About this task>
Include in the output exactly the lines from the opening of the data through the line containing "Task: Sort the table by Price", and nothing more.

☆ ☆ ☆ ☆ ☆ ☆ ☆

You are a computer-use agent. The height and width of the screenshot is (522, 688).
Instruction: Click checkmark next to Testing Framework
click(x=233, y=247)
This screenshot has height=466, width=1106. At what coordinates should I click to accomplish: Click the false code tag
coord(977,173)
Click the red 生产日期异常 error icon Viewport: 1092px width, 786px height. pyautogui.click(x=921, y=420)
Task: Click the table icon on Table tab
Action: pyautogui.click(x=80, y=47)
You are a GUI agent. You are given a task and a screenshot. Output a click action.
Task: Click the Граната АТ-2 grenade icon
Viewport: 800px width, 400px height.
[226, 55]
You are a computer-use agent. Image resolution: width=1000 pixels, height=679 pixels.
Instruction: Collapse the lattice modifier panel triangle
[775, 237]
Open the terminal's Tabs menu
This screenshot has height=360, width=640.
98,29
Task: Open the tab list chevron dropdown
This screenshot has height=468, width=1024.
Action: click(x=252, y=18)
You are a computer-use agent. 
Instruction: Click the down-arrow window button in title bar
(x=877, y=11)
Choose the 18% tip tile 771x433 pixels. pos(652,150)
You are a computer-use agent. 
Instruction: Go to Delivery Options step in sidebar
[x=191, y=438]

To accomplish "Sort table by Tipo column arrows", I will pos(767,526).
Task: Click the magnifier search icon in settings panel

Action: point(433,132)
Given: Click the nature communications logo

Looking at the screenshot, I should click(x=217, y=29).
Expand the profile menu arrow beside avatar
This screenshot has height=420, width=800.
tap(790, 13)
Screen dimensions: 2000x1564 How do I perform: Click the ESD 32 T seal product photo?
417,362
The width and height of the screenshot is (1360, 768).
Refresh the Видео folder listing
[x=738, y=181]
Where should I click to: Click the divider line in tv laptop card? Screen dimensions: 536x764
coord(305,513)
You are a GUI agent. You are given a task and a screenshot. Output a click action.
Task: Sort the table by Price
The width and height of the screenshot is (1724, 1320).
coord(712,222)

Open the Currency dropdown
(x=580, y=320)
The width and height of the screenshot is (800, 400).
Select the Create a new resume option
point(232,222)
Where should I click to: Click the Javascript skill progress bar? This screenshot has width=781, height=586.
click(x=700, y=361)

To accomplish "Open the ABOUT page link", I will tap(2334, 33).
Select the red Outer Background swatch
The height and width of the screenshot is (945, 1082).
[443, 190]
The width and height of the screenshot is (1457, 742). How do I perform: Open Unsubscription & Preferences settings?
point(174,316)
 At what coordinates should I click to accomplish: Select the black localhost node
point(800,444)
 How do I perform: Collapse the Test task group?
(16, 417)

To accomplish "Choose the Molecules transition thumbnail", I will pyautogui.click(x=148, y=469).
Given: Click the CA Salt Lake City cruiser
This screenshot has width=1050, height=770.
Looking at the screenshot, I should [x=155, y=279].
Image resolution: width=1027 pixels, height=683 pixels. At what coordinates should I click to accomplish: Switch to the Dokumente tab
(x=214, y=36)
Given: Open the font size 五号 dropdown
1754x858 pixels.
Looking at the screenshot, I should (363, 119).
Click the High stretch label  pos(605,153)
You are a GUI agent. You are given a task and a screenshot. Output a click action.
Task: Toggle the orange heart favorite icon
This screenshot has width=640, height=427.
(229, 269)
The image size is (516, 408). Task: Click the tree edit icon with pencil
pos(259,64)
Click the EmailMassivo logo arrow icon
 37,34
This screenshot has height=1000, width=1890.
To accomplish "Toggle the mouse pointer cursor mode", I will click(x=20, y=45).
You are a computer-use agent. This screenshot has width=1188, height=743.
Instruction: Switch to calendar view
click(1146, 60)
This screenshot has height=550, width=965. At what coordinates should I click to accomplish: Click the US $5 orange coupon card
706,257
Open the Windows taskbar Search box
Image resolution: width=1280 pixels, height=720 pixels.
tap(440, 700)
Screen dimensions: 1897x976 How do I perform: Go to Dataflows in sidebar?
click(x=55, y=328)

☆ ☆ ☆ ☆ ☆ ☆ ☆

Finished task>
You are a computer-use agent. The height and width of the screenshot is (522, 688).
Instruction: Click checkmark next to Testing Framework
click(x=233, y=247)
This screenshot has height=466, width=1106. At what coordinates should I click to accomplish: Click the false code tag
coord(977,173)
Click the red 生产日期异常 error icon Viewport: 1092px width, 786px height. pyautogui.click(x=921, y=420)
Task: Click the table icon on Table tab
Action: pyautogui.click(x=80, y=47)
You are a GUI agent. You are given a task and a screenshot. Output a click action.
Task: Click the Граната АТ-2 grenade icon
Viewport: 800px width, 400px height.
[226, 55]
You are a computer-use agent. Image resolution: width=1000 pixels, height=679 pixels.
Instruction: Collapse the lattice modifier panel triangle
[775, 237]
Open the terminal's Tabs menu
This screenshot has height=360, width=640.
98,29
Task: Open the tab list chevron dropdown
This screenshot has height=468, width=1024.
Action: click(x=252, y=18)
You are a computer-use agent. 
Instruction: Click the down-arrow window button in title bar
(x=877, y=11)
Choose the 18% tip tile 771x433 pixels. pos(652,150)
You are a computer-use agent. 
Instruction: Go to Delivery Options step in sidebar
[x=191, y=438]

To accomplish "Sort table by Tipo column arrows", I will pos(767,526).
Task: Click the magnifier search icon in settings panel

Action: point(433,132)
Given: Click the nature communications logo

Looking at the screenshot, I should click(x=217, y=29).
Expand the profile menu arrow beside avatar
This screenshot has height=420, width=800.
tap(790, 13)
Screen dimensions: 2000x1564 How do I perform: Click the ESD 32 T seal product photo?
417,362
The width and height of the screenshot is (1360, 768).
Refresh the Видео folder listing
[x=738, y=181]
Where should I click to: Click the divider line in tv laptop card? Screen dimensions: 536x764
coord(305,513)
You are a GUI agent. You are given a task and a screenshot. Output a click action.
Task: Sort the table by Price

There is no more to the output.